本文 -
-----

任意のRealmを選択し(今回はmulesoftというRealmを使用)、「Groups」>「Create group」からグループを作成します。

今回はGETメソッドとPUTメソッドの両方が可能な”管理者グループ”に対応する"device-admin"グループと、GETメソッドのみが可能な”ユーザグループ”に対応する"device-enduser"グループの2グループを作成します。

image.png

2. ユーザの作成

手順1と同様のRealmで、「Users」>「Create new user」からユーザを作成します。

今回は管理ユーザに対応する"test-administrator"ユーザと、エンドユーザに対応する"test-enduser"ユーザの2ユーザを作成します。

"test-administrator"ユーザと"test-enduser"ユーザは、それぞれ手順1で作成した"device-admin"グループと、"device-enduser"グループに所属させます。

image.png

image.png

3. クライアントの作成

手順1と同様のRealmで、「Clients」> 「Create client」からクライアントを作成します。

-----

表示される情報 -
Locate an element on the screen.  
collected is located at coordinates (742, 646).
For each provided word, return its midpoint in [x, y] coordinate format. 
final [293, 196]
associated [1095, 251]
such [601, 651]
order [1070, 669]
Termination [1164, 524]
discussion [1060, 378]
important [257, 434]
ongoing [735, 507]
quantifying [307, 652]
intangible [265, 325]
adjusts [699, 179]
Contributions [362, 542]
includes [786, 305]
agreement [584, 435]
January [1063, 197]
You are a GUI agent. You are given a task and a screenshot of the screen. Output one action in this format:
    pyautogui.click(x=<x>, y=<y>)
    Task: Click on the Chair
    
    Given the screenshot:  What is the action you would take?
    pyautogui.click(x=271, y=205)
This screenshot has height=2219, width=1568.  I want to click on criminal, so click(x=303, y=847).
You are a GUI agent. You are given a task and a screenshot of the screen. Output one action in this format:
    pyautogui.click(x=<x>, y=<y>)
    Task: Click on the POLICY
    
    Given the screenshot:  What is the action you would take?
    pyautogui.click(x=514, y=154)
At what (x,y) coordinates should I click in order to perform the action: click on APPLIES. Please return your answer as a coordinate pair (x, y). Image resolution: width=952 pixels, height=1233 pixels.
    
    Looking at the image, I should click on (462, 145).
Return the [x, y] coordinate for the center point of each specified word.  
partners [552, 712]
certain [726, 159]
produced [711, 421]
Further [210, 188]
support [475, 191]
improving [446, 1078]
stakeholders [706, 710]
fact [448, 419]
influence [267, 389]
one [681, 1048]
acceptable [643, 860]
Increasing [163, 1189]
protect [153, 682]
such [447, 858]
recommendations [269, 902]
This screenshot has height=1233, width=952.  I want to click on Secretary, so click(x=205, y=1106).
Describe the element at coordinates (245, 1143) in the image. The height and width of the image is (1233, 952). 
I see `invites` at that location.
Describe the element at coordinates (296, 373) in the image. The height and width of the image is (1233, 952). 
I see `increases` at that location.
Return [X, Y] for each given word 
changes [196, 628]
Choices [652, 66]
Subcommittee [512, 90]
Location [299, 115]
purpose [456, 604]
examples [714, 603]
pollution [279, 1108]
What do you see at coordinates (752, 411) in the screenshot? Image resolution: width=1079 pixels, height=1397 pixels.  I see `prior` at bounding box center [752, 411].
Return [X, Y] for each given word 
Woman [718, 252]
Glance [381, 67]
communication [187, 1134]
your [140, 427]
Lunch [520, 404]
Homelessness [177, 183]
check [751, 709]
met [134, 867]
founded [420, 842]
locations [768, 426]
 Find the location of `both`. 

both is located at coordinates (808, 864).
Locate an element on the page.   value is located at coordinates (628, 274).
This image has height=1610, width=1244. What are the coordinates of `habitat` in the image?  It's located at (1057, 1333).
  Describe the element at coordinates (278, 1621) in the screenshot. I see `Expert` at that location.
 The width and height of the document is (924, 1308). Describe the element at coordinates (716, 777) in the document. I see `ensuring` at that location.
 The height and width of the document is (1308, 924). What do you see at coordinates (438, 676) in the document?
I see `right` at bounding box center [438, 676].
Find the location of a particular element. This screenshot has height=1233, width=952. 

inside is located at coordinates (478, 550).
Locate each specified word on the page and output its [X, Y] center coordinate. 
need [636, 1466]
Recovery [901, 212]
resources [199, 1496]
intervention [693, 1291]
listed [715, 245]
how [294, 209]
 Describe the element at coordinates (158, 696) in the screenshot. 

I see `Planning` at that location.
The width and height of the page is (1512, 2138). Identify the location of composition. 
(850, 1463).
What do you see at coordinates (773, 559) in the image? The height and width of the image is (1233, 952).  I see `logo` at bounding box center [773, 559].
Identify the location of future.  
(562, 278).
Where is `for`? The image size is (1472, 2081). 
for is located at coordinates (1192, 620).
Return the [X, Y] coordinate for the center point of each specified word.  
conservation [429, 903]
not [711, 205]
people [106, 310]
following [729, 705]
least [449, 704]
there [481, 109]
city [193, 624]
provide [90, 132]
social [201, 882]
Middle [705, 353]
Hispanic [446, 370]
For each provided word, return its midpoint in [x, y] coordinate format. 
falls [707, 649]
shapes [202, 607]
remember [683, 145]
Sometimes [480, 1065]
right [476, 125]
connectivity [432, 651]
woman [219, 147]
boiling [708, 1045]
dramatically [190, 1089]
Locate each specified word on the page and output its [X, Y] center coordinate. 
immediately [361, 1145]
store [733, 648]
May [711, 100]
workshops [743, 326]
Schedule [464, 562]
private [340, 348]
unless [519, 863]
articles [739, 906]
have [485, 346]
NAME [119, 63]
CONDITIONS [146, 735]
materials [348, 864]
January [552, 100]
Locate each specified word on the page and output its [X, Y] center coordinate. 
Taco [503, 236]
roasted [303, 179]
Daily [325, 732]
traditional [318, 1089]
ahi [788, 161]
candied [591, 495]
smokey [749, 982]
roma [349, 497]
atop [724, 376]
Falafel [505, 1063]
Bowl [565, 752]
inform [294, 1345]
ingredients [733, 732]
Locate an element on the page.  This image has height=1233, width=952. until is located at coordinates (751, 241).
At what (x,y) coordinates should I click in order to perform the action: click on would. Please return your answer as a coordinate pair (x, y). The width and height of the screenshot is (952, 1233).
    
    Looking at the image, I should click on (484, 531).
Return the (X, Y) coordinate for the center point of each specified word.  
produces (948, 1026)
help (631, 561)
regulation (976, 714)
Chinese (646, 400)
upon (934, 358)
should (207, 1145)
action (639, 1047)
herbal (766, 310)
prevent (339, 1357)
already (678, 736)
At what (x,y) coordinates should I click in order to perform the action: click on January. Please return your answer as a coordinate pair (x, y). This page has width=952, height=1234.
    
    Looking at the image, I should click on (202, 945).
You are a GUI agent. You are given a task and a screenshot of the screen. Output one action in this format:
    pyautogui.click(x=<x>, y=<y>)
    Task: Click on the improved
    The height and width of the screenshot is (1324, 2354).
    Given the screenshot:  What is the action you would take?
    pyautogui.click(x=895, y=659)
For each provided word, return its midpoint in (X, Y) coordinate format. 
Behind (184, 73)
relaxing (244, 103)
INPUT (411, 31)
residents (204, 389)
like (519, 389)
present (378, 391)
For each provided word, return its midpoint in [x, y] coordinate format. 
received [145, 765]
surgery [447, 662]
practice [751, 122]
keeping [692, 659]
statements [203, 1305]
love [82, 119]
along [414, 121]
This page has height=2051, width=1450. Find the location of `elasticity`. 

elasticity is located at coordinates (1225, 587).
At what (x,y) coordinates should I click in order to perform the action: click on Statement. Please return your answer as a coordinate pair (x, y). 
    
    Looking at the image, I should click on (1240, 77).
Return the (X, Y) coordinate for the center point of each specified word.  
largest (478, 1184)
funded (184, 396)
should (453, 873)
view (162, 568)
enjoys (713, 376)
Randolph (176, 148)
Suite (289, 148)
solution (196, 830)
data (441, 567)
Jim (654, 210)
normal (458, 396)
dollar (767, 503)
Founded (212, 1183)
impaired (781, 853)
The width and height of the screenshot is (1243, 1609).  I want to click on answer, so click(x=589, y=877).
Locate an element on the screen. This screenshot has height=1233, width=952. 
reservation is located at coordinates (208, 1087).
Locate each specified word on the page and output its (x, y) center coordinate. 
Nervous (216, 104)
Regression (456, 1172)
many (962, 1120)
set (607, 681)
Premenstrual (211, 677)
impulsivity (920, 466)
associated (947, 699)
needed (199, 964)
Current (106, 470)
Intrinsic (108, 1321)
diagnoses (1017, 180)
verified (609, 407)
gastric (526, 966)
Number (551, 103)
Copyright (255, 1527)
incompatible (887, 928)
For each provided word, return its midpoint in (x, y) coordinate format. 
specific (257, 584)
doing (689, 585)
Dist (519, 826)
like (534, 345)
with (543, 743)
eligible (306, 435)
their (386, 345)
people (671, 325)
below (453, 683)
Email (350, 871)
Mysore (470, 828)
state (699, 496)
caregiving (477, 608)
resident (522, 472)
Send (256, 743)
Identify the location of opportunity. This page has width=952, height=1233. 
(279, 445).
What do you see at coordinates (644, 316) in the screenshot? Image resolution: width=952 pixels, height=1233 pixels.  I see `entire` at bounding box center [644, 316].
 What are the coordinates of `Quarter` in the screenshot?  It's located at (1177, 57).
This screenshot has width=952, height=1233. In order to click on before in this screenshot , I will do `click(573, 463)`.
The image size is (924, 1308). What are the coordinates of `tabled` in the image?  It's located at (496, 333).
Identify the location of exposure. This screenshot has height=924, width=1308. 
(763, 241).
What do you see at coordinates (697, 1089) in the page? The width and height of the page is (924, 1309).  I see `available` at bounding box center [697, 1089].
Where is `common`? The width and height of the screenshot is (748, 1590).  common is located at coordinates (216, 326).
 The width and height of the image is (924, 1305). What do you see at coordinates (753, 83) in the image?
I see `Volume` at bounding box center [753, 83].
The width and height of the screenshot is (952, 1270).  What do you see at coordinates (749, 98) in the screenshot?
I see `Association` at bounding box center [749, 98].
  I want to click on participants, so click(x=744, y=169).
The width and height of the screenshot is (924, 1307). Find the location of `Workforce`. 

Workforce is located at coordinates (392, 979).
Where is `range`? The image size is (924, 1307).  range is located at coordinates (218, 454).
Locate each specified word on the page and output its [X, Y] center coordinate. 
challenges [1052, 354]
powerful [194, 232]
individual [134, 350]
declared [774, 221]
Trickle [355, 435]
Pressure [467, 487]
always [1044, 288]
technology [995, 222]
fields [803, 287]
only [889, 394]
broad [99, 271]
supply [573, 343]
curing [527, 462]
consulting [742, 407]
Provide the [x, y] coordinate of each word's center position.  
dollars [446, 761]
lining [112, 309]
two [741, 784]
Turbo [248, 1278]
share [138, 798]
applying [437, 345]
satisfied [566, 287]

-----

本文の内容を2文でまとめてください。

mulesoftというRealmで「Groups」>「Create group」から、GETとPUTの両方ができる管理者グループにあたる"device-admin"と、GETだけができるユーザグループにあたる"device-enduser"の2グループを作成します。同じRealmの「Users」>「Create new user」で"test-administrator"と"test-enduser"の2ユーザを作ってそれぞれ"device-admin"と"device-enduser"に所属させ、さらに「Clients」>「Create client」からクライアントを作成します。